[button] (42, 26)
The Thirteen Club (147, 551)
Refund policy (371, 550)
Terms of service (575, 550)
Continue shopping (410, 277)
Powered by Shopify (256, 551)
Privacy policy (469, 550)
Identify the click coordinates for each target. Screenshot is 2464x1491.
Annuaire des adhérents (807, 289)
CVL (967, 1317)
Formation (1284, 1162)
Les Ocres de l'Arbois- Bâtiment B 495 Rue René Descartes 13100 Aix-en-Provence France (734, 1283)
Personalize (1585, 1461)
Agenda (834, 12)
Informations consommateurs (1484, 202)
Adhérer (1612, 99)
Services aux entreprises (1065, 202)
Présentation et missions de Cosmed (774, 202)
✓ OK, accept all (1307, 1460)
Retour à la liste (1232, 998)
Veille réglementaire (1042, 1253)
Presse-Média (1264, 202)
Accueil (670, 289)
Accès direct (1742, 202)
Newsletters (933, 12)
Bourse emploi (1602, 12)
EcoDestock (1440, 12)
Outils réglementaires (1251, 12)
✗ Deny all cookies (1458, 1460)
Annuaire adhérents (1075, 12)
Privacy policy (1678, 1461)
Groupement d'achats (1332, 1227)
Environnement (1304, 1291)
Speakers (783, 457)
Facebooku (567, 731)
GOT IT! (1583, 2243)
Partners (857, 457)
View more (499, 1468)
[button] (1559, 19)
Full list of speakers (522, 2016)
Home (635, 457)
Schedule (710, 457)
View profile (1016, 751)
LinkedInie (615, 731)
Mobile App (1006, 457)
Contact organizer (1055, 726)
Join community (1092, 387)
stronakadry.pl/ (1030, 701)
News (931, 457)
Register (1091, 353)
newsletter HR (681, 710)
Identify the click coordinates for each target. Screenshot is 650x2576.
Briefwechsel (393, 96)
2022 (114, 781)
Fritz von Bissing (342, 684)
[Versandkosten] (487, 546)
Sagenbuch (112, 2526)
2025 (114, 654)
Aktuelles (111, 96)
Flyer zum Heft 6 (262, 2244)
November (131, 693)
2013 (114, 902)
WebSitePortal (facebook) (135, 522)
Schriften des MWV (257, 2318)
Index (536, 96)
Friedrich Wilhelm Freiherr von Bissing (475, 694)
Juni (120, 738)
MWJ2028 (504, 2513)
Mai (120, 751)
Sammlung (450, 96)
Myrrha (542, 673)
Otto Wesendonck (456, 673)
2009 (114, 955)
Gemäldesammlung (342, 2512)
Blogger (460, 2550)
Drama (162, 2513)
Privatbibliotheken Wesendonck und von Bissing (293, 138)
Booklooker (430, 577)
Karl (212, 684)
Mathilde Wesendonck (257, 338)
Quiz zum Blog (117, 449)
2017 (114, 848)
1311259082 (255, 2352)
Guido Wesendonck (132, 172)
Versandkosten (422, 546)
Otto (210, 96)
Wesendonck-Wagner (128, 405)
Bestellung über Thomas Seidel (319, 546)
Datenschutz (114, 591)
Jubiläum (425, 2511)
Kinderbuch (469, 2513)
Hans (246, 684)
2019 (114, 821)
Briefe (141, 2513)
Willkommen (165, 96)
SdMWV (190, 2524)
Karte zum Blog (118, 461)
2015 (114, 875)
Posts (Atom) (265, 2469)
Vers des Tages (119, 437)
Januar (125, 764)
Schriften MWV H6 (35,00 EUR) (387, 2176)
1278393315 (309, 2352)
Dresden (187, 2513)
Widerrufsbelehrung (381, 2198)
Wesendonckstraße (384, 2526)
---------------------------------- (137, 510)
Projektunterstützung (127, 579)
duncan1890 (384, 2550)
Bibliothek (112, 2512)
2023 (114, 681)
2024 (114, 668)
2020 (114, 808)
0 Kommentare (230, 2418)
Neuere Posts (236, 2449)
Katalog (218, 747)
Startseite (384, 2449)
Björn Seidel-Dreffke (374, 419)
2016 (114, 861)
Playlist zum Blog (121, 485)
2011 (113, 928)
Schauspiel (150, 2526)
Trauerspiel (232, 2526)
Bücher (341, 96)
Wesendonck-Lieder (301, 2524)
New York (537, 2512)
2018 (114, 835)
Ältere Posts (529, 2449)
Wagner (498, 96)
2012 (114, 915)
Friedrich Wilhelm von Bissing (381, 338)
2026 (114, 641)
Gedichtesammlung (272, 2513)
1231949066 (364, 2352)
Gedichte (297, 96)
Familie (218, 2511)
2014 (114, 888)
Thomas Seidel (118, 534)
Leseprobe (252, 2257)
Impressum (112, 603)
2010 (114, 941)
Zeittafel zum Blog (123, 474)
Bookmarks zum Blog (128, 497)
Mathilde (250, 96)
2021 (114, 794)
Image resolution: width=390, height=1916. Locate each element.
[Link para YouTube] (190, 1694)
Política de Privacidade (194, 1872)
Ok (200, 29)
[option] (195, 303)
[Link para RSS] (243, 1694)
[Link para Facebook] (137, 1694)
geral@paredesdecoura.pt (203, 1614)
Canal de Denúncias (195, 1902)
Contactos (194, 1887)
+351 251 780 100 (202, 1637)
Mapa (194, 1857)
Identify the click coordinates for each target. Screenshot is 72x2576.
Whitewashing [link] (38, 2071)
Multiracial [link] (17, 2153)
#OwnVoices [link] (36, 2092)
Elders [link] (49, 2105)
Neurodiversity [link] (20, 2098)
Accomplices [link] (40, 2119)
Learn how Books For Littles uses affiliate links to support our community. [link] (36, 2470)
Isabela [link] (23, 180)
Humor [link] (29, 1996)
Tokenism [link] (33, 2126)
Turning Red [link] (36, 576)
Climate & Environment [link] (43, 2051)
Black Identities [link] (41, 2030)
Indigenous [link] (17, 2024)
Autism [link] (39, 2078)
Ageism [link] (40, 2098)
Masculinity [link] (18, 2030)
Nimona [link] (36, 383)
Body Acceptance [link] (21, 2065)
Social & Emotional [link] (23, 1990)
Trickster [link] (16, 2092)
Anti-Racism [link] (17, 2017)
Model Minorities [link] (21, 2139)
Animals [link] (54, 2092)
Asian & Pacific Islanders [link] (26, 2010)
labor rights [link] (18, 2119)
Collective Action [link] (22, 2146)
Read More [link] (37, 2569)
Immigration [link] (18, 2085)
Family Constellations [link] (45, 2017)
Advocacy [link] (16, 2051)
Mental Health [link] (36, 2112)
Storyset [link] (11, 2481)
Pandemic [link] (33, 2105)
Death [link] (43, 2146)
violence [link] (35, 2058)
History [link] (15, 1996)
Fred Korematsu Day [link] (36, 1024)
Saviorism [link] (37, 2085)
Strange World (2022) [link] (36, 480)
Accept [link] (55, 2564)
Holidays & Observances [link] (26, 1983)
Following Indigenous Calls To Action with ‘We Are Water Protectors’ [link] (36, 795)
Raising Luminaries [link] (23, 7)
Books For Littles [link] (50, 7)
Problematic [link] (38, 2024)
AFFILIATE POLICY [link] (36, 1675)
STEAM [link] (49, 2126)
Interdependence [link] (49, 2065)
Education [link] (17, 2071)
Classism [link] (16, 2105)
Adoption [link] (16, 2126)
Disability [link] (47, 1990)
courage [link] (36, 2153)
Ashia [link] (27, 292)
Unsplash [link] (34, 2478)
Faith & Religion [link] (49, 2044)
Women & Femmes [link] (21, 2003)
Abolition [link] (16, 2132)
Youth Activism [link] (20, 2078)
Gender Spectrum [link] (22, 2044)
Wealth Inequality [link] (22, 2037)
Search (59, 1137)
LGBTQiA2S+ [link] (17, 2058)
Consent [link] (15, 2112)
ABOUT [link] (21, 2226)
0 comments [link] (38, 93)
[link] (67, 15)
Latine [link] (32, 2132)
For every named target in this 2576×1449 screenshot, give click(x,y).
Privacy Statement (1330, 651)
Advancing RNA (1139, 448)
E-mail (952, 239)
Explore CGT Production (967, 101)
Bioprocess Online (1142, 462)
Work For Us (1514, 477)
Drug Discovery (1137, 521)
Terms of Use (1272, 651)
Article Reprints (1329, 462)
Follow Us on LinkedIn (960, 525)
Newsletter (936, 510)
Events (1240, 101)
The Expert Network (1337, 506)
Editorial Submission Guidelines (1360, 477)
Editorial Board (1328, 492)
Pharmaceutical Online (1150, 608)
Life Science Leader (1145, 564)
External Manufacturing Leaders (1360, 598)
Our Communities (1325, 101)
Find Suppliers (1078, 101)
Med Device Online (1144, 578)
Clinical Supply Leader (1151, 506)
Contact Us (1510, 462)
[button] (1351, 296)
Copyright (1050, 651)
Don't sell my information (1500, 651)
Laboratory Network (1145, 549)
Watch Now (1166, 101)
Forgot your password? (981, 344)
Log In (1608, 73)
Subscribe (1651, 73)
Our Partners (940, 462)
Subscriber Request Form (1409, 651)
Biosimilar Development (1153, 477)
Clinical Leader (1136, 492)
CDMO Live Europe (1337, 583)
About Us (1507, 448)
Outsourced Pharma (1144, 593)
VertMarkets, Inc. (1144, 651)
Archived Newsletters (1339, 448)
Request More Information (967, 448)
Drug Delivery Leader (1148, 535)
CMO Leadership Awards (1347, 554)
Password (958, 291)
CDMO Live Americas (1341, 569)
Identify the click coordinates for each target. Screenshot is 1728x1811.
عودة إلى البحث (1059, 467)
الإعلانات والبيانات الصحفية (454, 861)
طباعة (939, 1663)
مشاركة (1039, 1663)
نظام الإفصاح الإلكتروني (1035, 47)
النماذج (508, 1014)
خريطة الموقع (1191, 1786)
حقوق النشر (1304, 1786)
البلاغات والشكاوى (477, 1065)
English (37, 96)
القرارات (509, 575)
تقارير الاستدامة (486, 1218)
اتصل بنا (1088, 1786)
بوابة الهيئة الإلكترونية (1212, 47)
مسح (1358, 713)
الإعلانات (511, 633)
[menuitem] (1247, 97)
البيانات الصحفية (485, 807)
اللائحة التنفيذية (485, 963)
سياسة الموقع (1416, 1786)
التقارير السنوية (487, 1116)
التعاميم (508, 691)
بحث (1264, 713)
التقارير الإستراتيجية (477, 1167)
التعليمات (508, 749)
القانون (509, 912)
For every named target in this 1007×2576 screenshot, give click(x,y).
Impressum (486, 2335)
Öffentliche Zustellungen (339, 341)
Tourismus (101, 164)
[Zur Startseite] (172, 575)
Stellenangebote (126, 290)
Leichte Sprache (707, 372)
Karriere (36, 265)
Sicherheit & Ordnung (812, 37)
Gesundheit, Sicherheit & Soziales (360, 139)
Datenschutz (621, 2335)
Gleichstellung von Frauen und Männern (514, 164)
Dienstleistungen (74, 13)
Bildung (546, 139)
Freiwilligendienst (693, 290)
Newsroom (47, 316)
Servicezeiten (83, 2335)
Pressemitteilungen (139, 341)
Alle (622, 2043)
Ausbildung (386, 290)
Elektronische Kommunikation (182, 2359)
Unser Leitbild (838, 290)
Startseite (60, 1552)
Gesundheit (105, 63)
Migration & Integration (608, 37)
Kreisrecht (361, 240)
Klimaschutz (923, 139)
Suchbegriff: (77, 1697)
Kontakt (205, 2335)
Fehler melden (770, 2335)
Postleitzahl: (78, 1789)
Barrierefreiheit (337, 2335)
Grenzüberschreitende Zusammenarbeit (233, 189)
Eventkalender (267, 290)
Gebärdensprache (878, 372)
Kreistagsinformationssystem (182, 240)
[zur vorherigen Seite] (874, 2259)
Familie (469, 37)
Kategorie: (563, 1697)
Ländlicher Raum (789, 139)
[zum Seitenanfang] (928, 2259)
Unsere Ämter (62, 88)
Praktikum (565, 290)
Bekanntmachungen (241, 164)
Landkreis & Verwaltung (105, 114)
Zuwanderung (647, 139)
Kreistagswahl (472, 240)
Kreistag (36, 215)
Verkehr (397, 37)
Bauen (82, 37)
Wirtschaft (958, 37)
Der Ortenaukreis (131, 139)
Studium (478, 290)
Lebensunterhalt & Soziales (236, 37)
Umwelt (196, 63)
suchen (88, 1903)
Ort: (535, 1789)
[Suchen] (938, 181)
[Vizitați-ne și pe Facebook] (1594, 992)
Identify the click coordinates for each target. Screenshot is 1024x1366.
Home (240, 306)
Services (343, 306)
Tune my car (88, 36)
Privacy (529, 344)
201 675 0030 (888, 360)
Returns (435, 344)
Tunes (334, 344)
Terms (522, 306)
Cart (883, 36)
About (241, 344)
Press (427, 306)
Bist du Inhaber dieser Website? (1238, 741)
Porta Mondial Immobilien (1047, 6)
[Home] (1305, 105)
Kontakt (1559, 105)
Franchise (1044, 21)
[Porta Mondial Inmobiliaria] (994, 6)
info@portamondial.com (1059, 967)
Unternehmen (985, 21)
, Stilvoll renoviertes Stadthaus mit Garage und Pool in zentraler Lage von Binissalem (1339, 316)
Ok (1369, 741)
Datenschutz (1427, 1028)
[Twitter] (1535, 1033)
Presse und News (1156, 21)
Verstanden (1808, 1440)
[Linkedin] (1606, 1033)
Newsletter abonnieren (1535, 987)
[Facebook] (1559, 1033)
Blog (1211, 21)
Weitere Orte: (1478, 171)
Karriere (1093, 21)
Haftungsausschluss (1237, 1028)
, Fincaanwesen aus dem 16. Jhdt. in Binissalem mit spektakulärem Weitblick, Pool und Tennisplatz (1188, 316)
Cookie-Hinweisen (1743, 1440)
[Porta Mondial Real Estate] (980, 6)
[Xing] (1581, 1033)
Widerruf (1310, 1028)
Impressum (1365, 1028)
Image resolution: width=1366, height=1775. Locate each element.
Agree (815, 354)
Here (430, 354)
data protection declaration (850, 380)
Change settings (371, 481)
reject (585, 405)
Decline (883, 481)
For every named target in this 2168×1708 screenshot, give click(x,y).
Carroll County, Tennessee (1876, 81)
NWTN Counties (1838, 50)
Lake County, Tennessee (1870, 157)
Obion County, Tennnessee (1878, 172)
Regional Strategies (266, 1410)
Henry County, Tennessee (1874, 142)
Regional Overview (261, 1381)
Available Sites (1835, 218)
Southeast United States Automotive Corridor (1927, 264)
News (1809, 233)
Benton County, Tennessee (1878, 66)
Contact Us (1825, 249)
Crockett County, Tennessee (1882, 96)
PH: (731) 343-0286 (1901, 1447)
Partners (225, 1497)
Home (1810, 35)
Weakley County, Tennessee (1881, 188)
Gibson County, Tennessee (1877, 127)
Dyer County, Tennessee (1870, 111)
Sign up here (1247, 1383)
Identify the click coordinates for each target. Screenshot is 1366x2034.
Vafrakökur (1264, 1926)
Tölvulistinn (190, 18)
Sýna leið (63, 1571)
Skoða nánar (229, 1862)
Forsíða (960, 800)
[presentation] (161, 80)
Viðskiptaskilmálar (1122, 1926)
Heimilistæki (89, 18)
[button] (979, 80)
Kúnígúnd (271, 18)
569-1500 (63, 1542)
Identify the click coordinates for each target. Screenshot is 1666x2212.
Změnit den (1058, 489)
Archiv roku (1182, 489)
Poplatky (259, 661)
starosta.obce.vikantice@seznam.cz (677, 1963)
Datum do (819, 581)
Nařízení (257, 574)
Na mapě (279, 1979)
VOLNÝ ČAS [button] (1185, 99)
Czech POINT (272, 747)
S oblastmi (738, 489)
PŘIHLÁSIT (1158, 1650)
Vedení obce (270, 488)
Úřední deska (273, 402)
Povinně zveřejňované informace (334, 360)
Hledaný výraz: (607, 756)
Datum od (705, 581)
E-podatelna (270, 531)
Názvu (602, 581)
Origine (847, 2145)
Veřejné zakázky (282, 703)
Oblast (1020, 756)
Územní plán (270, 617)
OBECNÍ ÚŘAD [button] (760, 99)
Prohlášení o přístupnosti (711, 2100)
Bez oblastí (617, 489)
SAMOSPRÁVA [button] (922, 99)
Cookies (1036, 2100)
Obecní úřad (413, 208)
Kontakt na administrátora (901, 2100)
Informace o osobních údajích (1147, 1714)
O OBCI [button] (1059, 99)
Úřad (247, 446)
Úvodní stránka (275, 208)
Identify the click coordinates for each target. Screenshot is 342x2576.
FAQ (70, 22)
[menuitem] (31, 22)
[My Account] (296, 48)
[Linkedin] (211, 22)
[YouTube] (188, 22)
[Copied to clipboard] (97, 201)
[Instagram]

_Directions for this task_: Would you retype the lines above from the one with "LinkedInie (615, 731)" down to the one with "Screenshot is 650x2576.", word for word, both ends included and no other lines?

_The answer_:
LinkedInie (615, 731)
Mobile App (1006, 457)
Contact organizer (1055, 726)
Join community (1092, 387)
stronakadry.pl/ (1030, 701)
News (931, 457)
Register (1091, 353)
newsletter HR (681, 710)
Identify the click coordinates for each target. Screenshot is 650x2576.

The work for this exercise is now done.